Kelompok ini berpendapat bahwa Islam meskipun tidak memberikan preferensinya
kepada suatu sistem politik tertentu, telah meletakkan seperangkat prinsip atau tata
nilai etika dan moral politik untuk dianut oleh umat Islam dalam membina kehidupan
bernegara. Muhammad Abduh, meskipun tidak mempunyai konsepsi politik yang
utuh, dari pokok-pokok pikiran yang dikemukakannya dapat digolongkan ke dalam
kelompok ketiga ini. Dia berpendirian bahwa tidak ada orang atau lembaga yang
memegang kekuasaan keagamaan dan mempunyai kewenangan sebagai wakil Tuhan
di bumi. Baginya kepala negara adalah seorang penguasa sipil yang diangkat dan
dapat diberhentikan oleh rakyat, dan kepada mereka dia bertanggung jawab. Quthb
juga mengemukakan bahwa seorang penguasa Islam tidak memiliki kekuasaan
keagamaan yang diterima dari Allah, dan dia menjadi penguasa semata-mata karena
dipilih oleh kaum Muslimin. Tetapi al-Hudhaibi, rekan dekat Quthb dan ketua umum
al-Ikhwan al-Muslimin, menyatakan bahwa kepemimpinan negara Islam itu
berfungsi sebagai pengganti kenabian dalam masalah-masalah agama dan
keduniaaan. Program partai nasional Mesir yang dirumuskan oleh Abduh membuka
keanggotaan partai kepada seluruh putra Mesir, baik yang beragama Islam, Kristen
maupun Yahudi, dengan hak dan kewajiban yang sama, baik dalam bidang politik
maupun ekonomi, serta kedudukan yang sama di muka hukum. Hal itu dapat
90
diartikan bahwa secara tidak langsung Abduh juga mengakui persamaan hak dan
kewajiban dalam segala bidang bagi semua warga negara, tanpa diskriminasi yang
didasarkan atas perbedaan agama. Dalam hubungan ini Haikal, meskipun tidak
sevokal Maududi dan hanya sepintas lalu, masih memperlihatkan kecenderungan
untuk memberikan status dzimmi kepada para warga negara yang tidak beragama
Islam. Abduh, sebagaimana Haikal, juga tidak segan untuk berguru ke Barat dengan
mempelajari sistem mereka secara kritis dan selektif untuk kemudian menirunya
apabila perlu dan sesuai.
C. Pemikiran Islam tentang Negara di Indonesia
Selagi pemikiran tentang Islam dan tata negara di Indonesia belum jauh
berkembang, kiranya dapat dikatakan bahwa di antara para tokoh politik Islam di
negeri ini, yang menduduki strata kepemimpinan dalam partai-partai Islam, terdapat
semacam konsensus bahwa demokrasilah sistem pemerintah yang sesuai dengan,
atau paling mendekati, ajaran Islam. Menurut tokoh-tokoh PSII, dalam negara
Indonesia Merdeka sistem pemerintahan yang berdasarkan kedaulatan rakyat, di
mana pemerintah bertanggung jawab kepada rakyat melalui wakil-wakil mereka di
Dewan Perwakilan Rakyat, merupakan sistem yang Islami. Sedangkan tokoh-tokoh
Masyumi dan NU masih memperlihatkan keprihatinan terhadap kemungkinan
DPR/pemerintah mengundangkan undang-undang yang bertentangan dengan ajaran
atau hukum Islam. Tokoh-tokoh tersebut pada dasarnya juga dapat menerima baik
Pancasila. Kalau kemudian dalam Konstituante mereka memperlihatkan keseganan
mereka untuk menerima Pancasila, tampaknya perubahan sikap itu terutama
91
disebabkan oleh kecurigaan terhadap penafsiran Pancasila oleh golongan sekularis.

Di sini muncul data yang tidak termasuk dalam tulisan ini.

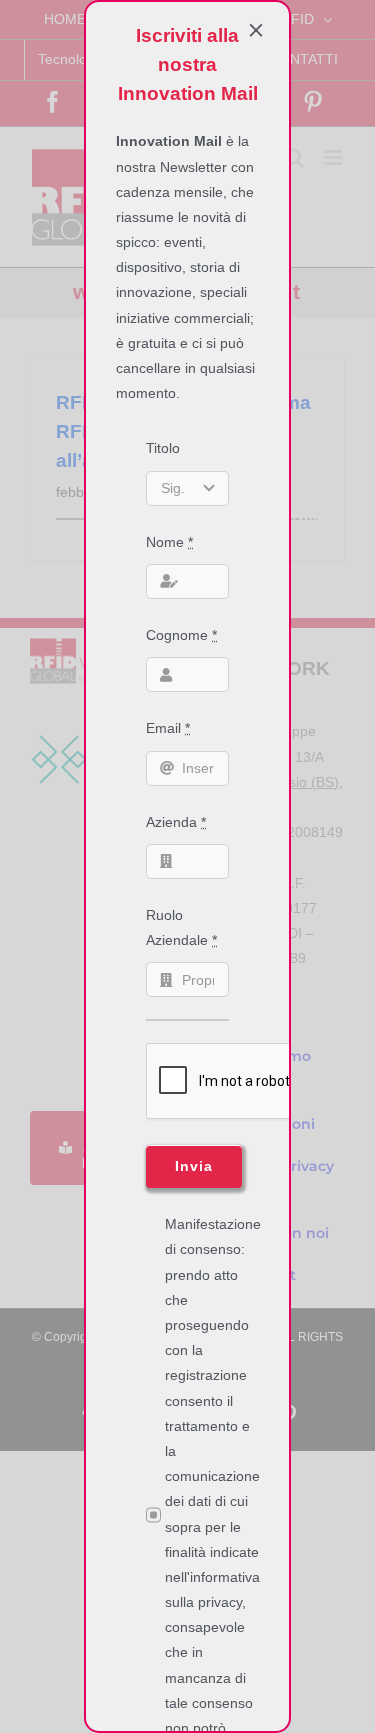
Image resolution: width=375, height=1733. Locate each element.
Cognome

Dalam hubungan ini seorang ilmuwan Islam Indonesia pernah berucap bahwa dia
menyangsikan ada seorang pemikir politik Islam yang sanggup merumuskan prinsip-
prinsip dan tata nilai etika politik yang terdapat pada Islam dalam rumusan-rumusan
yang lebih baik dari Pancasila.46
Kalau penolakan partai-partai Islam terhadap Pancasila di Konstituante
dahulu disebabkan oleh kecurigaan tersebut, maka Orde Baru telah memberikan
penafsiran terhadap Pancasila bahwa negara Republik Indonesia yang berdasarkan
Pancasila bukanlah negara agama, tetapi juga bukan negara sekuler. Tafsiran tersebut
diikuti oleh kebijaksanaan-kebijaksanaan politik yang memberikan tempat dan
peranan yang terhormat kepada agama. Kekhawatiran terhadap kemungkinan
disahkannya undang-undang atau peraturan perundang-undangan yang bertentangan
dengan ajaran atau hukum Islam-berhubung dalam negara Pancasila yang tidak
didasarkan atas sesuatu agama itu sukar diadakan suatu mekanisme formal untuk
tujuan tersebut-dapat diatasi dengan berbagai cara, di antaranya dengan peningkatan
kesadaran umat Islam, baik yang duduk dalam lembaga-lembaga legislatif dan
eksekutif maupun yang berada di luar, dan mengembangkan peranan Majelis Ulama
Undonesia (MUI) dengan Komisi Fatwanya. Sementara itu dalam sejarah negara
Indonesia sejak proklamasi kemerdekaan tahun 1945 rasanya belum pernah
diundangkan suatu undang-undang yang jelas-jelas melanggar ketentuan Islam atau
yang tegas-tegas secara diametrikal berlawanan dengan ajaran atau hukum Islam.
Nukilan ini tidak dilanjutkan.